I moved to Japan because I loved anime and J-pop. But I also moved because I never tired of asking my mother how she had survived in the UK, 17 and illiterate, speaking not a word of English, and only learning how to use a knife and fork on the plane. She just got on with it. And I wanted to do the same thing. To challenge myself to live in a country where I didn’t speak the language.

Japan was a culture shock to me in a way it might not be to other gaijin. I had no problem with the daily rice meals, the unidentifiable meats, the chopsticks and noodle slurping. I had a problem with being invisible. Suddenly I went from being the one person of colour at most events, to another anonymous Asian face. My colleagues with their white skin got special treatment, strangers complimenting them, making allowances, whereas all I got was a confused look as I stumbled over Japanese words.

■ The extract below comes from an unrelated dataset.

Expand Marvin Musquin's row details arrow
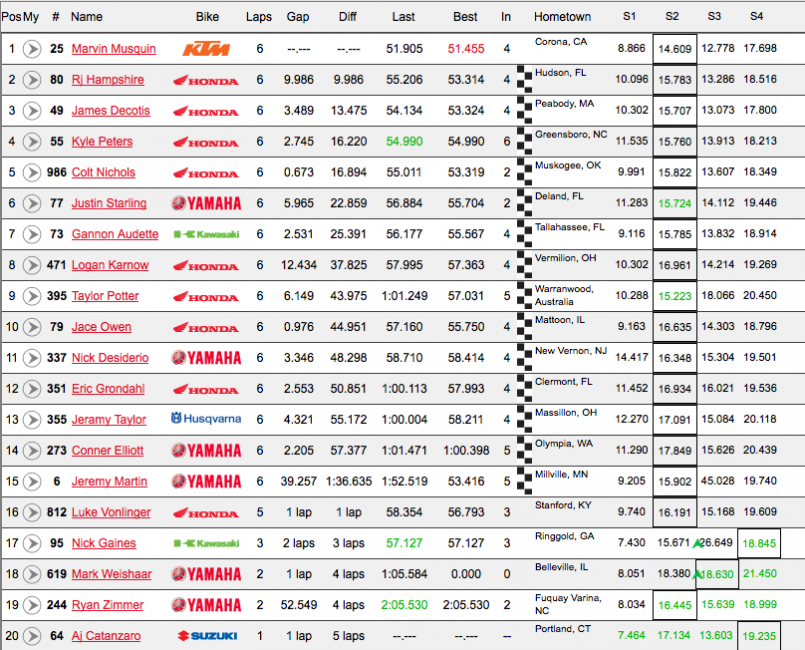Viewport: 805px width, 650px height. coord(33,49)
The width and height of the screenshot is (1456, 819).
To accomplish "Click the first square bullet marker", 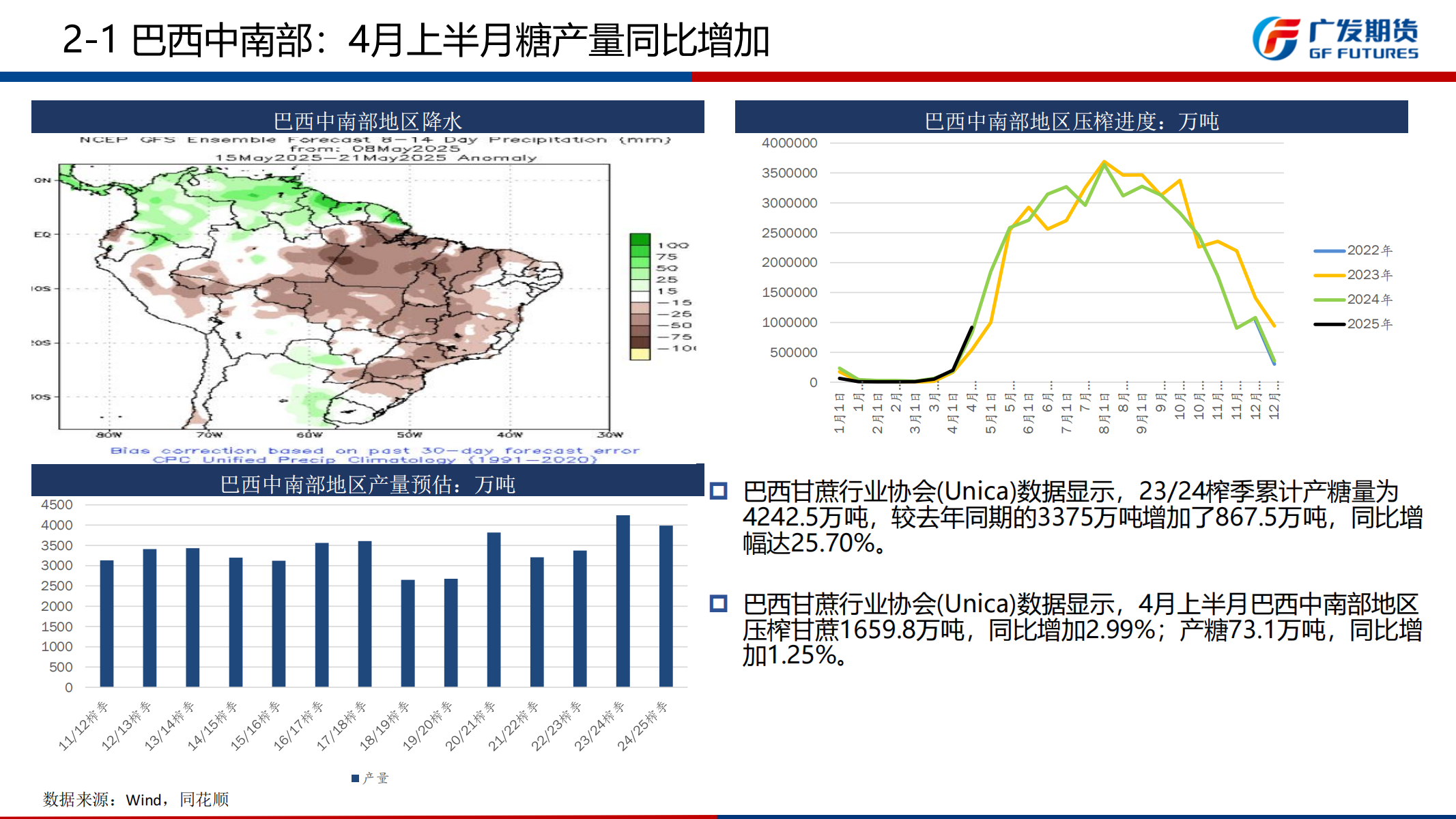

There are so many local events in Japan. From the onidaiko devil drumming festival in Sado to the belly button festival in Furano, traditions are still well and truly alive. Hello Kitty is seen in every souvenir shop with a different food or clothing to denote the local area and tourists flock to buy the regional foods as gifts.

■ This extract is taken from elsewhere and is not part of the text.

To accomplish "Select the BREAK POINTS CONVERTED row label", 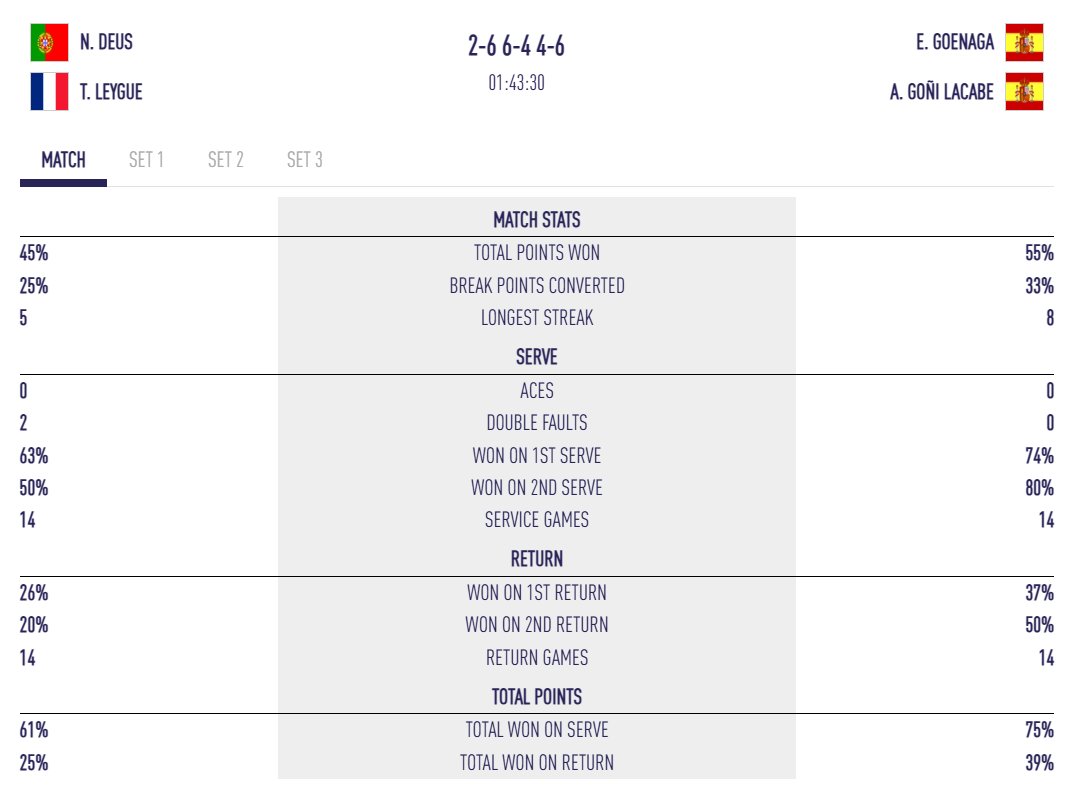I will [536, 286].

“What festivals do you have in Glasgow? What are your local foods? Your local costume?”

asian

For this first time, I was not questioning if I was Chinese enough, I was questioning if I was Scottish enough. I didn’t have all the answers. I had to Google some, shrug off the others. And perhaps no-one knows all the answers. Because my experience is Glasgow, and around Glasgow. I couldn’t speak for the islands, the Borders, the east coast. Heck, I couldn’t even speak for the south-side of Glasgow.

When I was in Japan, an American colleague said something that stays with me. Her husband was Japanese and they had several children together. She told me that in Japan, they call mixed race children “hafu”, much like we might say they were half-Japanese.  No-one was calling her children half of anything. “No,” she said. “My children are doubles.” Both Japanese and American, they have double the language, double the culture, double the joy.

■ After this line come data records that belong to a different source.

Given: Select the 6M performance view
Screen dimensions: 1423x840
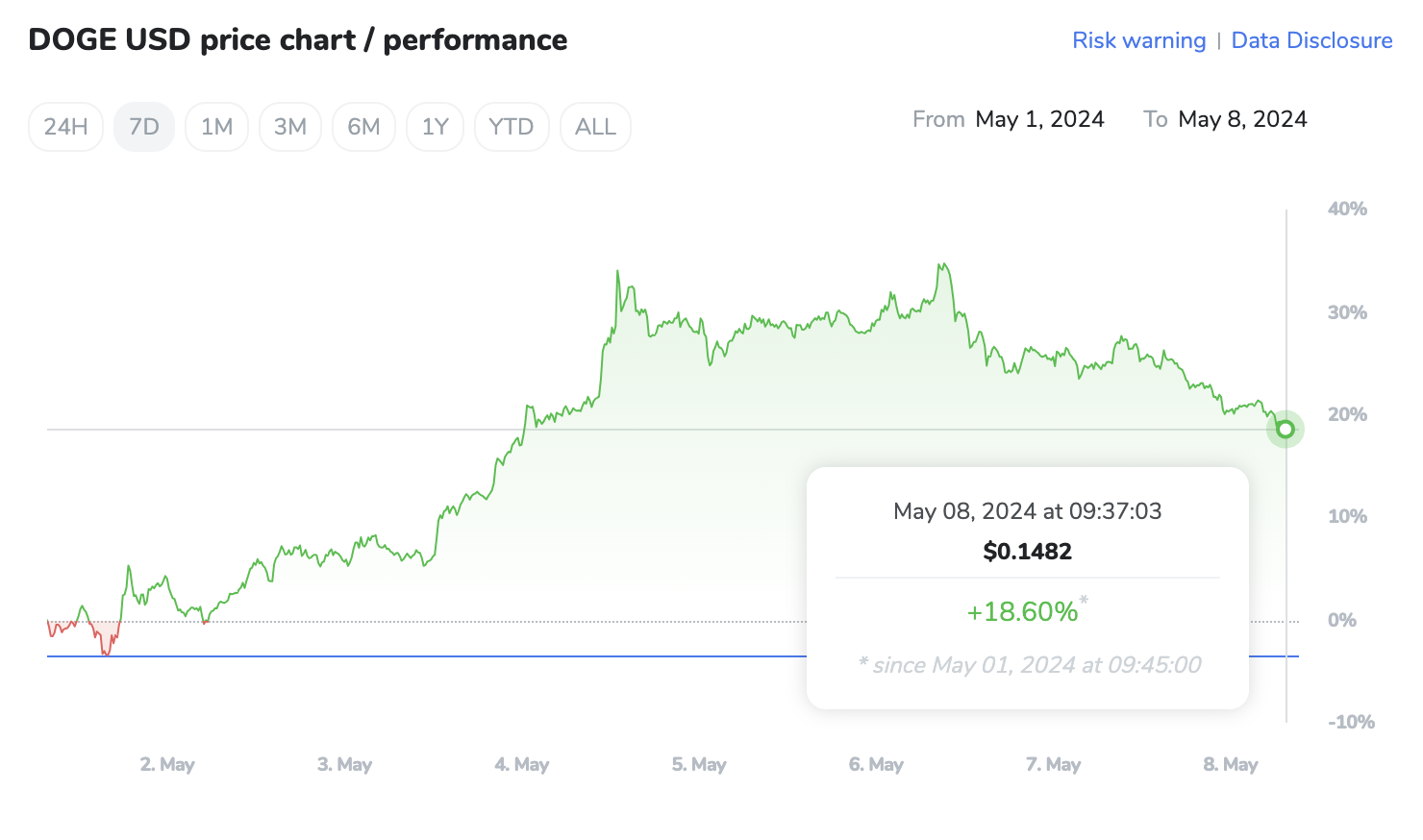Looking at the screenshot, I should (363, 126).
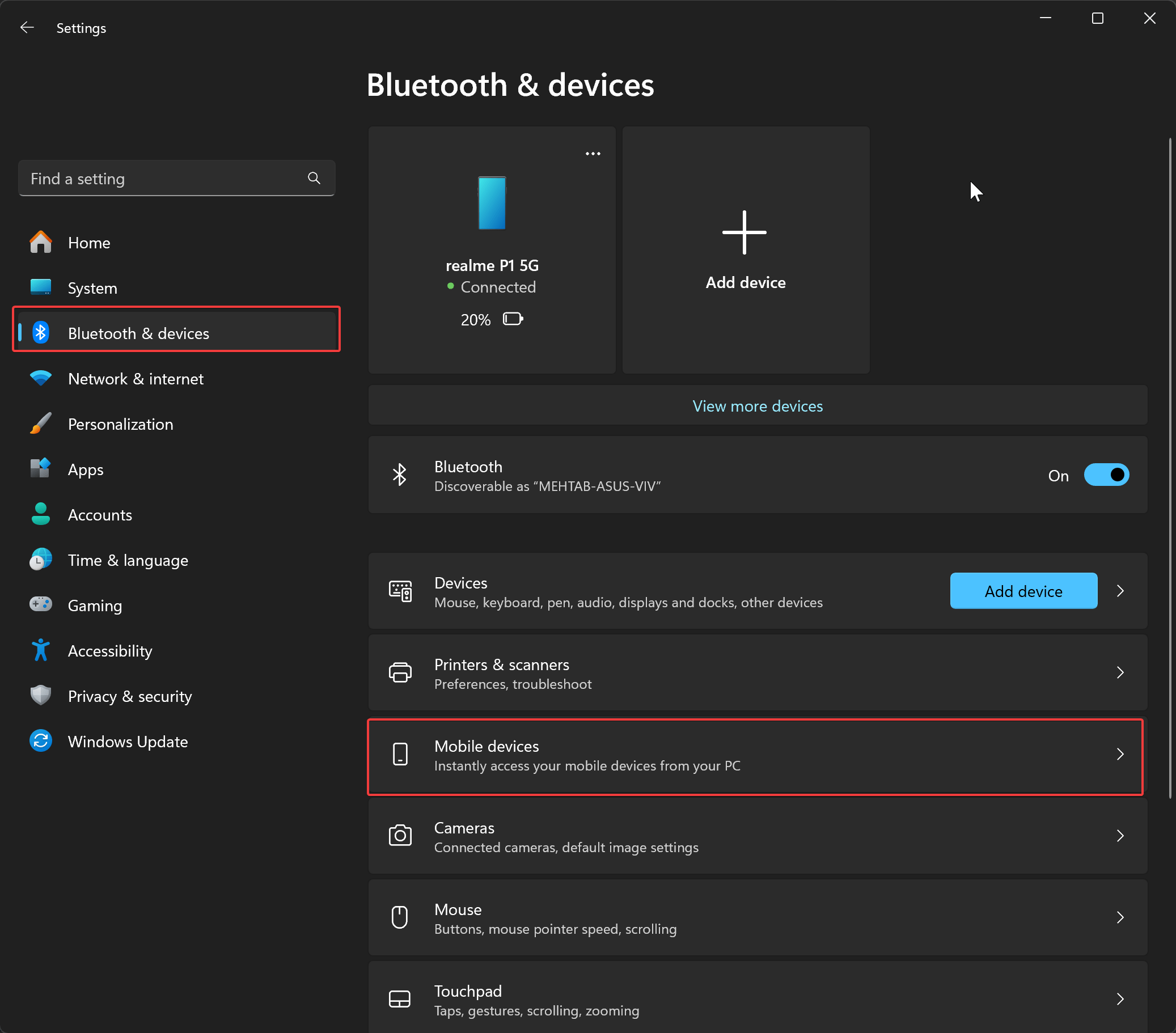Expand the Devices row chevron
This screenshot has width=1176, height=1033.
pos(1120,591)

And it’s only when I came to accept this dual identity that I stopped asking if I was enough of anything. The culture of the British-Chinese community is divergent from both Chinese and British. It’s not less, or half, it’s simply different. We have different words from Hong Kong Cantonese, different dishes in our restaurants. The big night out is Monday and weddings are often on Tuesdays, because the Chinese takeaways usually closed on Tuesdays. We all remember the worn VHS tape of a badly dubbed anime or drama, making its rounds through various families as the static lines grew with each rewind. We remember clingfilm on the TV remote and plastic on the dining room chairs. Christmas is widely celebrated by my generation but dependent on family, it has been lovingly hewn together like a delicious Frankenstein’s monster with fried rice instead of potatoes or roast pork instead of pigs in blankets. And even all of that is changing as more people get graduate jobs, find work outside of the takeaways, with people who have come from mainland China, Singapore, Malaysia and other countries.

Asian Monsters is a double, a Western-Eastern hybrid that has spawned something that new. And as much as I love folklore and mythology, I’m glad there is this creation, this monster still evolving as we evolve with it.